China’s January 2007 ASAT test was the kinetic demonstration of this doctrine. The co-orbital capabilities demonstrated by Shijian-17 and other Chinese satellites, which have conducted proximity operations at geostationary orbit, represent the quieter, persistent expression of it. What makes China’s approach distinctly asymmetric, even given its status as a major space power, is the degree to which it targets U.S. space dependency rather than trying to replicate U.S. capabilities in kind. China has built BeiDou for its own forces; what it needs for a Pacific conflict is the ability to degrade U.S. GPS precision in a theater of operations, not to win a satellite procurement race. The asymmetry operates at the system level, not the satellite level, and that distinction shapes how China invests in its counter-space programs.

Russia’s Doctrine of Space Disruption

Russia’s assessment of the 1991 Gulf War shaped its approach to counter-space operations in fundamental ways. Russian military theorists concluded that U.S. space superiority was the decisive factor in Desert Storm’s rapid outcome and spent the following decades developing means to deny that superiority to future adversaries.

The Krasukha family of ground-based electronic warfare systems is one result. These mobile systems are designed to suppress airborne radar, disrupt satellite communications, and jam signals across multiple frequency bands simultaneously. Russia deployed Krasukha systems in Syria and has used them extensively in Ukraine, where their effects on Ukrainian and NATO communications have been documented in open-source reporting and official assessments. Russia’s Tirada-2S satellite jamming system, deployed on mobile platforms, is designed to suppress communications satellites, reportedly with the ability to target specific transponders on geostationary satellites and selectively degrade communications for particular users without affecting others sharing the same satellite. That selectivity is operationally significant because it allows Russia to disrupt military communications while maintaining ambiguity about the scope and intent of the interference.

The Sandworm hacking group, attributed by multiple Western governments to Russia’s GRU military intelligence directorate, has targeted Ukrainian energy infrastructure, financial systems, and government networks since at least 2015, well before the full-scale invasion. The same group’s fingerprints appeared on the KA-SAT attack. The capacity to combine electronic warfare, cyber operations, and kinetic threats gives Russia a layered approach to space disruption that no non-state actor can currently replicate but that a growing number of smaller states are watching carefully, studying, and adapting to their own contexts.

The Legal Vacuum and the Norms Problem

The Outer Space Treaty of 1967 prohibits the placement of nuclear weapons or other weapons of mass destruction in space and bars the militarization of celestial bodies, but says almost nothing about conventional weapons, electronic warfare, or cyberattacks targeting space systems. The treaty was written when only two nations had space programs and the concept of a satellite cyberattack didn’t exist.
* * * * * * *
◆ **Your task**
In the article on counter-space programs, which Russian system is reportedly able to target specific transponders on geostationary satellites?

◆ **Stored data**
* * * * * * *
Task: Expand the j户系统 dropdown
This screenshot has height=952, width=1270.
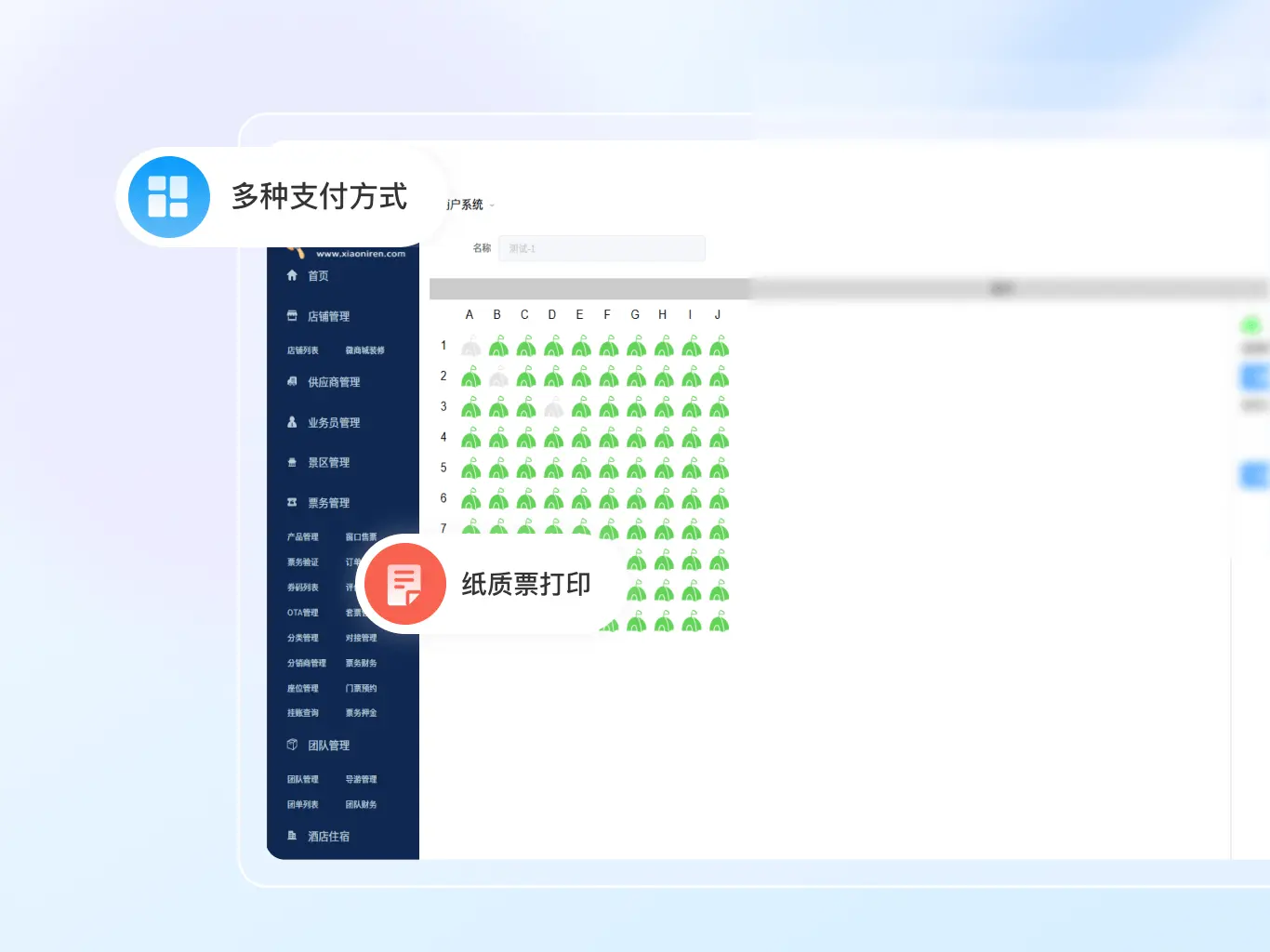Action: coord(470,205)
* * * * * * *
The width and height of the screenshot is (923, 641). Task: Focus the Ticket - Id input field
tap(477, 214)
* * * * * * *
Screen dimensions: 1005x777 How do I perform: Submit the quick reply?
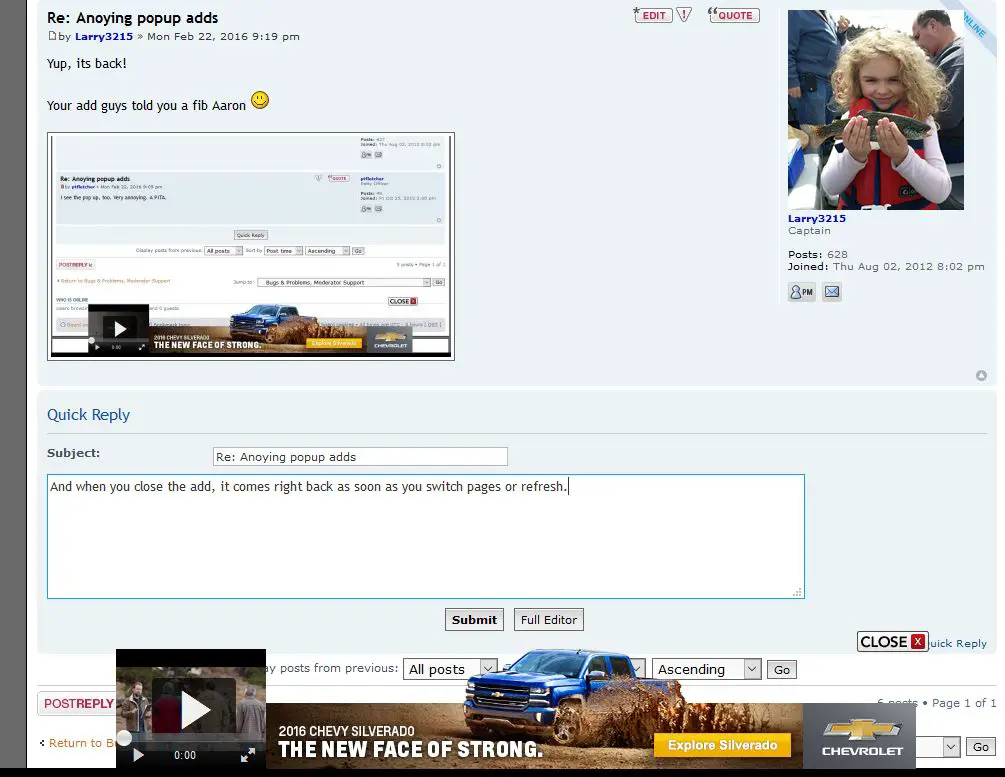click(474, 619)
* * * * * * *
◆ **Written response**
The Tirada-2S satellite jamming system.